• [题目详情] 从下面含有“Where should I click to: Click the Mantle”的那一行开始，到最后一行为止，把这些行一字不改地重写一遍。

• [待处理材料]
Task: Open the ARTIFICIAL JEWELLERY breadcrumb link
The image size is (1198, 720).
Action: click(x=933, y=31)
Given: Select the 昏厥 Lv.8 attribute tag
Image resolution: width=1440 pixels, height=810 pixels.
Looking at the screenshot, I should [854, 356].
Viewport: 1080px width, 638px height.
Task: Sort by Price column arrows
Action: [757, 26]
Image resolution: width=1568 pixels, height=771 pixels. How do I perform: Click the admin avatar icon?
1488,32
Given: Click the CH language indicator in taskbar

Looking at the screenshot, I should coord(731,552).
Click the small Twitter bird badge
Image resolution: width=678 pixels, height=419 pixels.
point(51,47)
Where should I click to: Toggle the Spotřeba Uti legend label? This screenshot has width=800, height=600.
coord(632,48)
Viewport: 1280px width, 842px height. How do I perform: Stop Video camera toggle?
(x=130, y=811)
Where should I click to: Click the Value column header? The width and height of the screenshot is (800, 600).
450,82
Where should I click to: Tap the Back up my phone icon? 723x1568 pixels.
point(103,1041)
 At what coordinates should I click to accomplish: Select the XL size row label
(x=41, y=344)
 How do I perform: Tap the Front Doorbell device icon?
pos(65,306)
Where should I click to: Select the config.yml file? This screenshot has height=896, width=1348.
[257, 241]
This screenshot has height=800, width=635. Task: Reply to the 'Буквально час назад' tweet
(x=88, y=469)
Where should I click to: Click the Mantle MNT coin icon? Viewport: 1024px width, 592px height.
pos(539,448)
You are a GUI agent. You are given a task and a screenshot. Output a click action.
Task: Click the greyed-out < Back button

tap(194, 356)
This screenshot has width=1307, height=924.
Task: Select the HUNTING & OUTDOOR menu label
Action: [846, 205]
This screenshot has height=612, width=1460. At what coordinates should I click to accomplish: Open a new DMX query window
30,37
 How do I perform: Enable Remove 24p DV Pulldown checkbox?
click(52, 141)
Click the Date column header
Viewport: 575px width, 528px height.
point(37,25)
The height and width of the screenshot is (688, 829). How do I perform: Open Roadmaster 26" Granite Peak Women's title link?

• [练习答复]
Where should I click to: Click the Mantle MNT coin icon? Viewport: 1024px width, 592px height.
pos(539,448)
You are a GUI agent. You are given a task and a screenshot. Output a click action.
Task: Click the greyed-out < Back button

tap(194, 356)
This screenshot has width=1307, height=924.
Task: Select the HUNTING & OUTDOOR menu label
Action: [846, 205]
This screenshot has height=612, width=1460. At what coordinates should I click to accomplish: Open a new DMX query window
30,37
 How do I perform: Enable Remove 24p DV Pulldown checkbox?
click(52, 141)
Click the Date column header
Viewport: 575px width, 528px height.
point(37,25)
The height and width of the screenshot is (688, 829). How do I perform: Open Roadmaster 26" Granite Peak Women's title link?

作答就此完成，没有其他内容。